Jonathan Lee | 8 Feb 19:42
Picon

Macro preprocessor

Hello everyone,

I am very new to SableCC, so please bear with me.  I would like to
implement an Erlang parser, and I've written the main grammar.
However, Erlang supports preprocessing.  For example, macros can be
defined and applied as:

  -define(MACRO, "abc").
  f() -> ?MACRO.

I am trying to understand how to create a preprocessor that integrates
with SableCC.  I've looked at the Java 1.5 unicode preprocessor, but
that is much simpler than what I need -- it simply replaces escaped
tokens as they occur.

I've thought of writing a preprocessor grammar, parsing the text once,
modifying the AST, outputting back to a string, and finally reparsing
with the main grammar.  But my gut feel is that that's a poor
approach, especially with the need to output an intermediate string.

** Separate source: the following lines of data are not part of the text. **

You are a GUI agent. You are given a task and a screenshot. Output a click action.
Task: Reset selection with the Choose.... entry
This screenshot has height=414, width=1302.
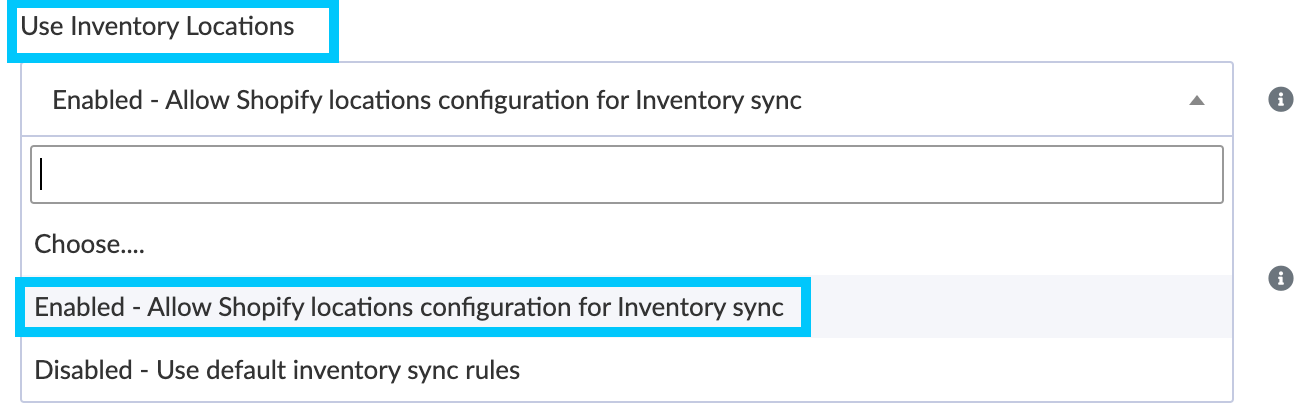[90, 245]
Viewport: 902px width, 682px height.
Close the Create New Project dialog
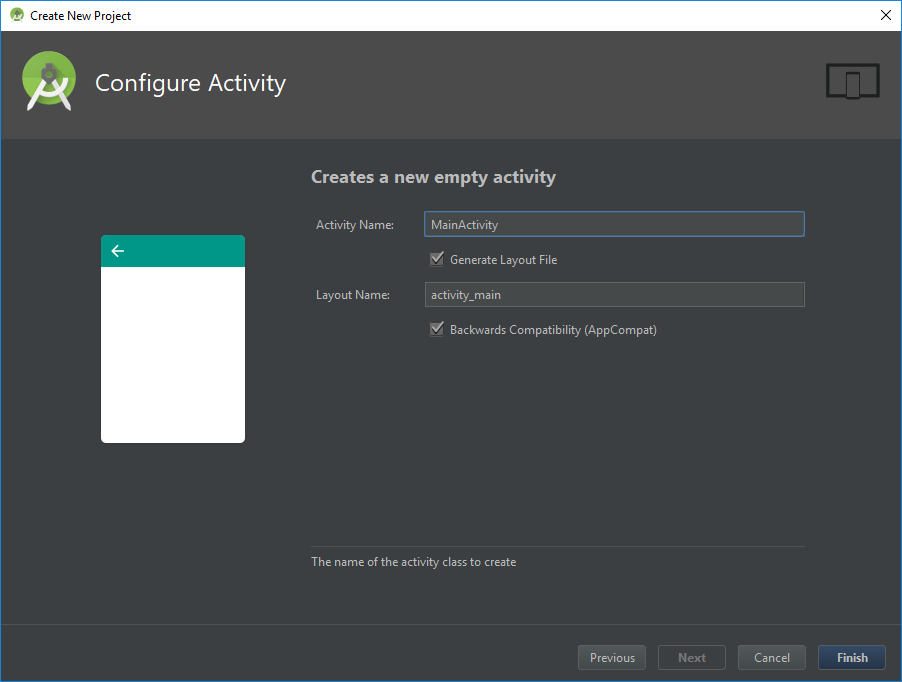tap(885, 15)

Is there a standard way of doing this, or an example of this anywhere?
Is there a simple way to chain a preprocessor and parser together in
SableCC?

Thanks for your help!

Jonathan
Etienne M. Gagnon | 9 Feb 03:17

Re: Macro preprocessor

Hi Jonathan,

I did some reading of the Erlang specification ( http:// www.erlang.org/download/erl_spec47.ps.gz ). On page 107, the steps, for compiling Erlang, are enumerated.

The Erlang preprocessor does not operate on a character stream (i.e. strings). Instead, it operates on a token stream and it delivers a new token stream (not a string).

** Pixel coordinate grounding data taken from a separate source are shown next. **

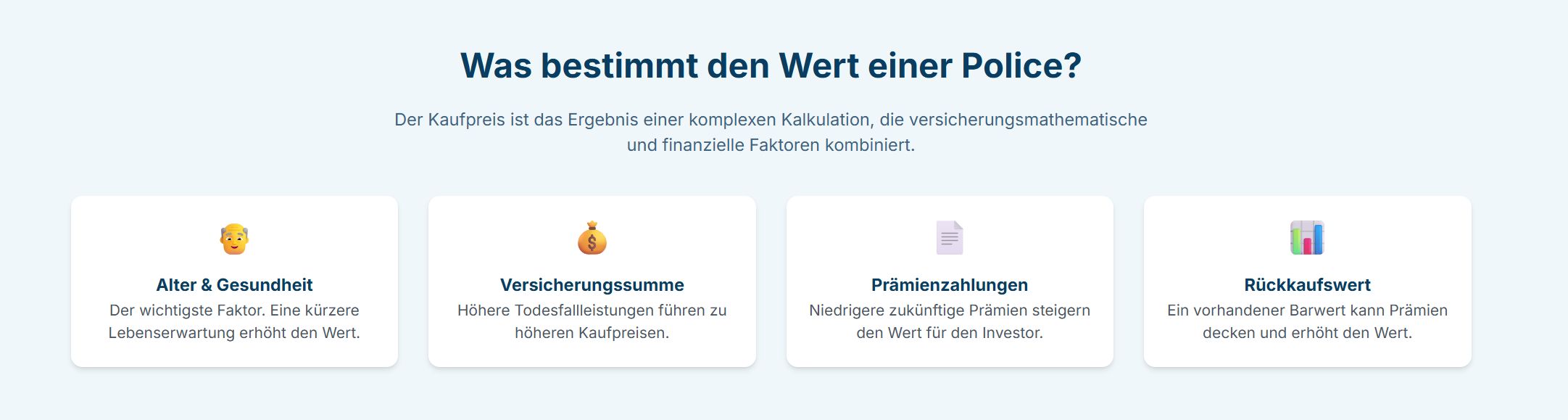Select the Rückkaufswert heading
The image size is (1568, 420).
coord(1308,285)
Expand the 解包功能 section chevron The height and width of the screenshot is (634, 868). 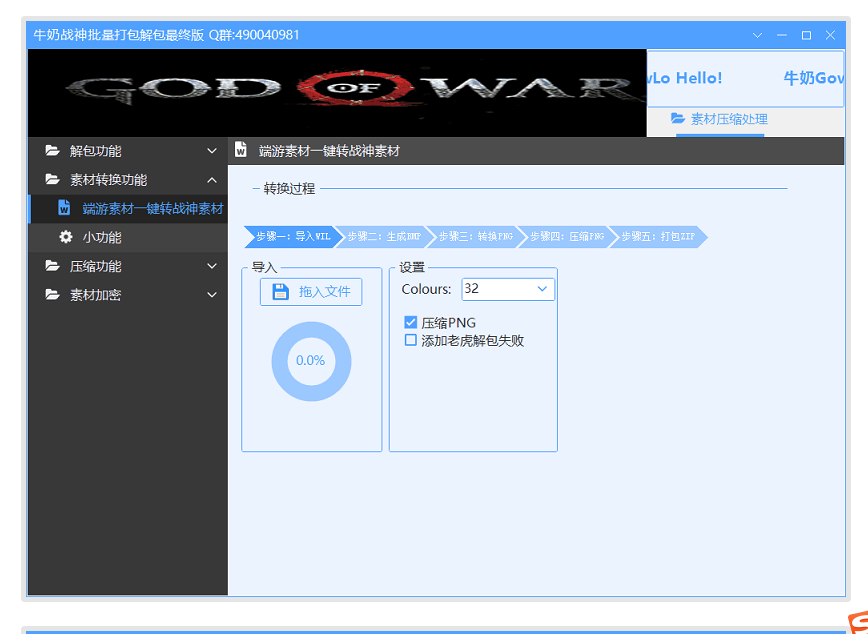(x=211, y=151)
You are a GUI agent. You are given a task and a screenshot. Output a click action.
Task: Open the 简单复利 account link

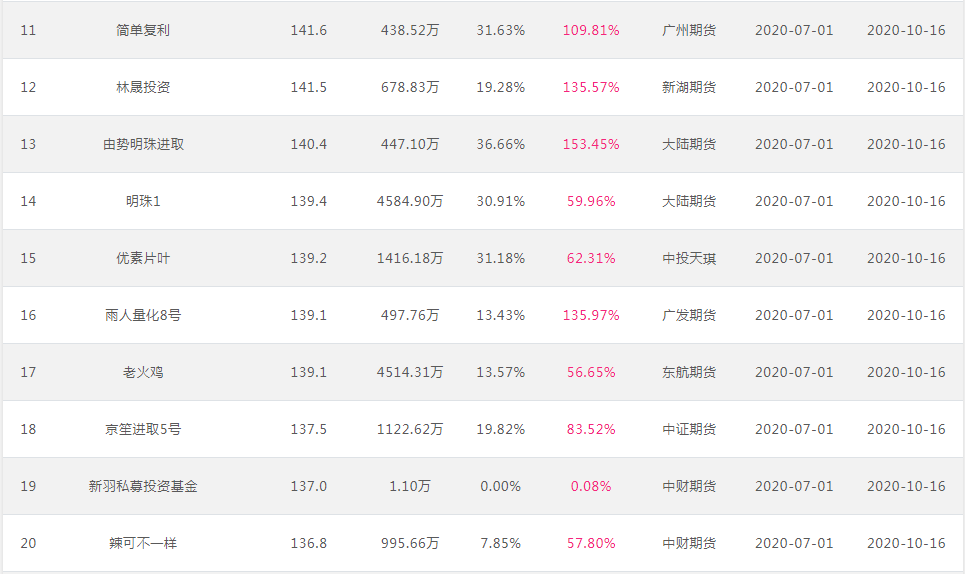tap(143, 30)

To achieve this in SableCC, I would personally implement the system as follows:
  1. develop a Lexer using SableCC, to scan the original text file.
  2. develop a Parser/AST for the preprocessor grammar using SableCC.
  3. implement the preprocessor using tree walkers (DepthFirstAdaptor). I would create/forward generated tokens into a token list.
  4. develop a custom Lexer that will return the tokens stored in the token list.
  5. develop a Parser/AST for the main Erlang grammar. The parser would be instantiated with the custom lexer as parameter.
  6. implement the rest of the compiler.
There is no "standard way" of doing this. The approach has to be adapted to the needs of the parsed language.

Just ask, if you need more help. You have an interesting project that offers neat challenges.

Have fun,

Etienne

On 2012-02-08 13:42, Jonathan Lee wrote:
I am very new to SableCC, so please bear with me.  I would like to implement an Erlang parser, and I've written the main grammar. However, Erlang supports preprocessing. For example, macros can be defined and applied as: [...] I've thought of writing a preprocessor grammar, parsing the text once, modifying the AST, outputting back to a string, and finally reparsing with the main grammar. But my gut feel is that that's a poor approach, especially with the need to output an intermediate string. Is there a standard way of doing this, or an example of this anywhere? Is there a simple way to chain a preprocessor and parser together in SableCC?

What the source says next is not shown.